»»

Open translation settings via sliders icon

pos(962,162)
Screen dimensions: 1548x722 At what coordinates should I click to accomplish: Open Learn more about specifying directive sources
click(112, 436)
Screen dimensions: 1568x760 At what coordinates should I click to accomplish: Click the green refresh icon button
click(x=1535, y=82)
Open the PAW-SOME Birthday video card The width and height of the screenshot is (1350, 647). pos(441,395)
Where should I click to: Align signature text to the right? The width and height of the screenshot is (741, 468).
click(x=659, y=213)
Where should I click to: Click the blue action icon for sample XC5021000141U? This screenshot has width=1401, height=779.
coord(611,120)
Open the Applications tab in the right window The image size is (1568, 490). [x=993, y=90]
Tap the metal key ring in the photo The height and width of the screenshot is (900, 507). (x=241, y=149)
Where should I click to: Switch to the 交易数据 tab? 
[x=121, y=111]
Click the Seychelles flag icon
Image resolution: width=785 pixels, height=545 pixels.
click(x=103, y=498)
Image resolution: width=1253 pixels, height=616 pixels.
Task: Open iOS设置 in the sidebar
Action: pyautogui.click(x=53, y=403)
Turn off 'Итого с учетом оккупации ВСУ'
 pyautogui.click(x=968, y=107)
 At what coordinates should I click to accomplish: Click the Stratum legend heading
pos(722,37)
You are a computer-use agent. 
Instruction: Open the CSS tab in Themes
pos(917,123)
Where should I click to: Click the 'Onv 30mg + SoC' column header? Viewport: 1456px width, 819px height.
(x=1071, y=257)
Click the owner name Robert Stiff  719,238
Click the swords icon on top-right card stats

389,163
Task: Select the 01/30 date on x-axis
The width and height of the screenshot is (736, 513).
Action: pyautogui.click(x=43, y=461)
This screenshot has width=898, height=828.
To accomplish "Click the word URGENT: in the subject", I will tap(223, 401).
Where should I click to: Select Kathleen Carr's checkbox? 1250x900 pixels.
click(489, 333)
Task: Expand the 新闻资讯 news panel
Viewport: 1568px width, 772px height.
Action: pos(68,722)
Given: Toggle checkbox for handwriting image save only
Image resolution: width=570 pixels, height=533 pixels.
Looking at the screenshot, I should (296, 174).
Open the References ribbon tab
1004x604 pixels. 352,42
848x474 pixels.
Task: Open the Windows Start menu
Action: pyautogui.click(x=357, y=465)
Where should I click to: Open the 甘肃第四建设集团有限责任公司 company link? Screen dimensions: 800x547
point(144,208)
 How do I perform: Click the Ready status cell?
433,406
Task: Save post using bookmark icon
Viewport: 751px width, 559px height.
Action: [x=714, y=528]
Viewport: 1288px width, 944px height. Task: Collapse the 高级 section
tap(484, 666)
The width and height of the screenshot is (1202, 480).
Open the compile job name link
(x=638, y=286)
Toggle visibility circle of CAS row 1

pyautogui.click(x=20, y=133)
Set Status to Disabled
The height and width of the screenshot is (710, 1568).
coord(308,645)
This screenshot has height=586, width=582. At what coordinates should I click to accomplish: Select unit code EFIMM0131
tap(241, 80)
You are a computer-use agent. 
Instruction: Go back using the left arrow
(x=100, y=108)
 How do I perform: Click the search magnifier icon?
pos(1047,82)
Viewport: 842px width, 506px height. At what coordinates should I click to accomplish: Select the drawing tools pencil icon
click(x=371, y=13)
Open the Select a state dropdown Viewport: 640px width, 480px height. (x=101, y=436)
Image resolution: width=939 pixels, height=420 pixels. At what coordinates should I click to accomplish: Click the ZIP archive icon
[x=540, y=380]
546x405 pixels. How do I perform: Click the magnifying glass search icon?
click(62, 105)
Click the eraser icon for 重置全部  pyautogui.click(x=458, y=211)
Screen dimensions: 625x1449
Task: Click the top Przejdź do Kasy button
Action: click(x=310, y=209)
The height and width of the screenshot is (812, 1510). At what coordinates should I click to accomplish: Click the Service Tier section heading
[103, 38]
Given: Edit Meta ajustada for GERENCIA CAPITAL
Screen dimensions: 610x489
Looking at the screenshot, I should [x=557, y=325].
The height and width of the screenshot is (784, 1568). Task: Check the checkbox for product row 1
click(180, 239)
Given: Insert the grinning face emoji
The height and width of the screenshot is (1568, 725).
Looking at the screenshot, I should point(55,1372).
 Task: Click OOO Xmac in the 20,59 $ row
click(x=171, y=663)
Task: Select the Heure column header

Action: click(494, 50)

««

Every line of the material that includes the word "Given" needs to be copied.

Given: Toggle checkbox for handwriting image save only
Given: Edit Meta ajustada for GERENCIA CAPITAL
Given: Insert the grinning face emoji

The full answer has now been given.